In regard to public and private services, the authors of the study call for reinforcing and coordinating the two systems without overlooking the socioeconomic situation of women who in many cases lack resources of their own and depend on their partner’s willingness to pay for health services.
In the meanwhile, the IDB is adding components relating to women’s health and reproductive health to its portfolio of health-related programs. For example, the program “Support for Modernization of the Ministry of Public Health and Social Welfare,” approved for El Salvador in 1998, is financing a basic package of services for the low-income population that includes maternal and child care, family planning, and treatment of uterine and breast cancer. A similar loan approved for Honduras that same year facilitated the expansion of the Basic Access Program designed mainly to serve women, children and low-income earners. This program gives special attention to domestic violence as a public health problem that mainly affects women and children. Other recent IDB projects in Haiti, Nicaragua, Argentina and Peru also include important women’s and reproductive health components in addition to addressing the problems of adolescent pregnancy and child health.

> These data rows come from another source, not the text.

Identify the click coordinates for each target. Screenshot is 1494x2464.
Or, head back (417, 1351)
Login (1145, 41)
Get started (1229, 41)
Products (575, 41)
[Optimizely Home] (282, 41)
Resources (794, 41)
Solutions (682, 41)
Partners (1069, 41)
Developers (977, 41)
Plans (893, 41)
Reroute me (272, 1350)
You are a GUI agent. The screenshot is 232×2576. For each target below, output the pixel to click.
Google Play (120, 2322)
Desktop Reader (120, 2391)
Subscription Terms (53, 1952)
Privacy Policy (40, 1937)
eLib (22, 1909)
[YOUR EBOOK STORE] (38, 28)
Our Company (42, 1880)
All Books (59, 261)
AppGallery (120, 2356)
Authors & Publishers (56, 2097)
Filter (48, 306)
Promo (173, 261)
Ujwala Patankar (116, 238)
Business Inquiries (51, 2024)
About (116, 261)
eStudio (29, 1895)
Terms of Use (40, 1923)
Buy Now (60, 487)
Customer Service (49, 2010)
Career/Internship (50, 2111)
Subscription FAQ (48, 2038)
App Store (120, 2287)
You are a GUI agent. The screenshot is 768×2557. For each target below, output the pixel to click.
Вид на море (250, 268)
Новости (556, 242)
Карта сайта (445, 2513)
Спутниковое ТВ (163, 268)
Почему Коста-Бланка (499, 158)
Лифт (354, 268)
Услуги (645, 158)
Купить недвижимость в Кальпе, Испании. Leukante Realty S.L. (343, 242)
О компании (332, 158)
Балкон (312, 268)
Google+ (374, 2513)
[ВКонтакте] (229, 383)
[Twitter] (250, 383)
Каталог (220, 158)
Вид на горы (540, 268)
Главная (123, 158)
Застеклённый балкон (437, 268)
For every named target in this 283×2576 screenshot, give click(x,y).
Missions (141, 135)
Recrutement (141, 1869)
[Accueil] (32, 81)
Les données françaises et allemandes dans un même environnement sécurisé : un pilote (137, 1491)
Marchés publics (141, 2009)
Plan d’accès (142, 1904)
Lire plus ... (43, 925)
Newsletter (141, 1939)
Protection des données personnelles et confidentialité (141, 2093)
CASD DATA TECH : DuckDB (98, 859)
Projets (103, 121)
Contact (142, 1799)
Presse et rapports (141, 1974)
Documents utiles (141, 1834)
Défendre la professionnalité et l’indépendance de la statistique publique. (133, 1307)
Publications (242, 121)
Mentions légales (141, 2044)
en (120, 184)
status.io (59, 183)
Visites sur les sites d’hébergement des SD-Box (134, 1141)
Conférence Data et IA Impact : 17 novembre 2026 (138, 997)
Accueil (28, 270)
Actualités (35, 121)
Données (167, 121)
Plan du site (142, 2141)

According to Glassman, priorities within the IDB’s health initiatives have also evolved over time. Formerly, she explains, the Bank gave priority to maternal health, with emphasis on prenatal care and infant nutrition. Today its programs are based on the broader paradigm of reproductive health, which includes other essential services such as family planning, the prevention of sexually transmitted diseases such as HIV/AIDS, and training for health workers.
“The benefits of healthier women in the region are immense,” Glassman asserts. “The rewards of protecting women’s right to a healthy life accrue to them, to their children, and to future generations.”